• Selected excerpt

┌────────

It is thus consistent with the NAFTA to treat the recovery of useable 
goods by disassembly as ``production'' under the NAFTA rules of origin.

Circumvention of NAFTA's Rules of Origin; Disassembly of New Products

    Moreover, to ensure that disassembly is not used to circumvent the 
intent of NAFTA, the proposed rule provides that, under certain 
circumstances, additional operations beyond disassembly are required 
for the recovered component to acquire NAFTA originating status. 
Specifically, as previously outlined, the recovered component must meet 
the requirement of the applicable rule of origin in Annex 401, 
including any pertinent regional value content requirement; and, if the 
applicable rule of origin in Annex 401 does not include a regional 
value content requirement, the recovered component must be subject to 
additional processing beyond certain minor operations.
    Where there is no regional value content requirement applicable to 
the recovered components, the additional processing operations 
necessary to confer NAFTA originating status must involve more than 
certain minor operations which are enumerated as follows: (1) Cleaning 
or sterilizing, including removal of rust, grease, paint, or other 
coatings; (2) Application of preservative or decorative coatings, 
including lubricants, protective encapsulation, preservative or 
decorative paint, or metallic coatings; (3) Trimming, filing or cutting 
off small amounts of excess materials (precision machining, however, is 
not to be considered a minor operation); (4) Unloading, reloading or 
any other operation necessary to maintain the good in good condition; 
(5) Packing, re-packing, packaging or repackaging; or (6) Testing, 
marking, sorting, or grading.
    Customs has also examined whether a producer might use disassembly 
of new goods to circumvent the intent of the NAFTA. A new non-NAFTA 
product could be imported into Mexico or Canada, disassembled, and the 
disassembled parts could then be imported into the United States and 
either re-assembled or used as parts. Customs believes that a change in 
tariff classification resulting from the disassembly of new, non-
originating goods should not make the resulting goods eligible for 
originating status. Because the disassembly of new goods may 
potentially be treated as a circumvention activity within the meaning 
of section 17 of the Uniform Regulations (19 CFR part 181, Appendix, 
section 17), the proposed rule provides that the disassembly of new 
goods shall not be considered to be ``production'' for the purposes of 
NAFTA Article 415 and the NAFTA rules of origin. Notwithstanding this 
proposal, Customs is particularly interested in receiving comments on 
the contrary view that an applicable value content rule or alternative 
requirement for substantial processing suffice to permit ``production'' 
to be considered to have occurred in this case as well. After reviewing 
the comments, Customs will issue a final rule that will resolve the 
question definitively.
    To reflect the above-described interpretations of law and 
substantive considerations, this document proposes to add a new Sec.  
181.132 to the Customs Regulations (19 CFR 181.132).

Comments

    Before adopting the proposed regulation, consideration will be 
given to any written comments that are timely submitted to Customs.

└────────

• Task brief
Copy the stretch of the NAFTA disassembly text from "Moreover, to ensure" through "certain minor operations.", renaming "recovered component" as "salvaged component" wherever it occurs.

• Dataset excerpts

┌────────

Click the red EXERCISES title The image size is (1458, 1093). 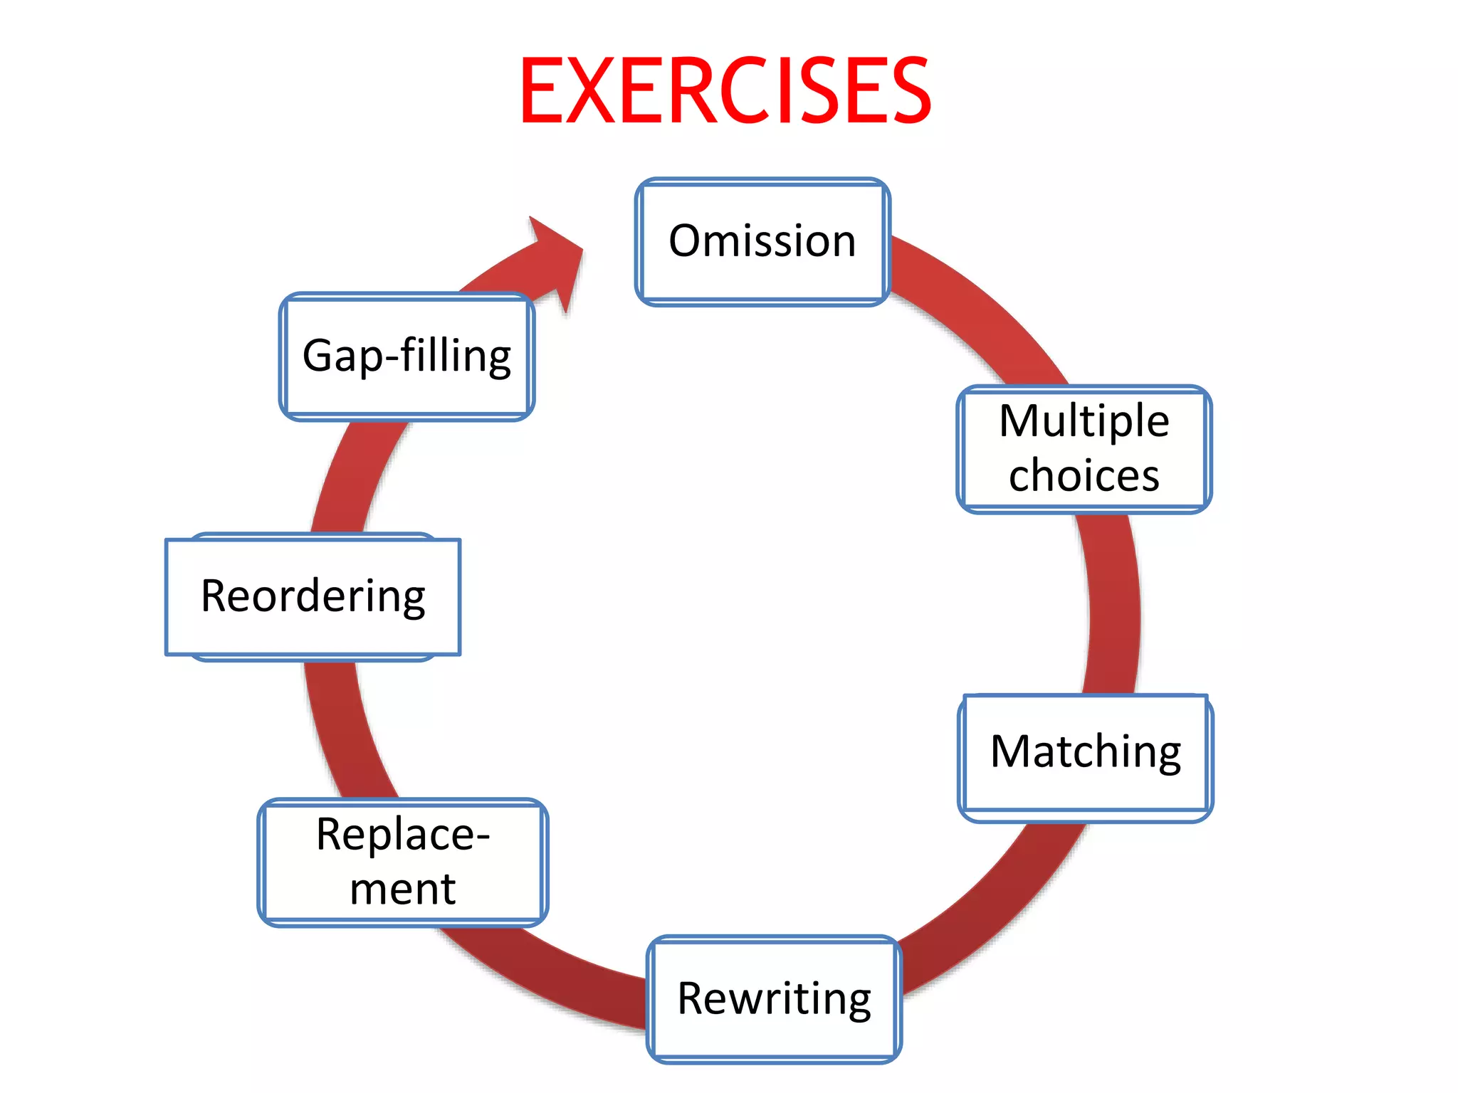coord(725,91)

└────────
┌────────

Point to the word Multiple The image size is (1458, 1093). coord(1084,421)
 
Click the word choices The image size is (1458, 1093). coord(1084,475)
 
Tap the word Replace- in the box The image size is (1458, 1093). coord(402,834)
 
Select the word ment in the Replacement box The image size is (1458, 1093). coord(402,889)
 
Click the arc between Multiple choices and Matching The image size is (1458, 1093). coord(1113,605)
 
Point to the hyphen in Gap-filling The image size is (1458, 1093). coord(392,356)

└────────

• Written solution
Moreover, to ensure that disassembly is not used to circumvent the 
intent of NAFTA, the proposed rule provides that, under certain 
circumstances, additional operations beyond disassembly are required 
for the salvaged component to acquire NAFTA originating status. 
Specifically, as previously outlined, the salvaged component must meet 
the requirement of the applicable rule of origin in Annex 401, 
including any pertinent regional value content requirement; and, if the 
applicable rule of origin in Annex 401 does not include a regional 
value content requirement, the salvaged component must be subject to 
additional processing beyond certain minor operations.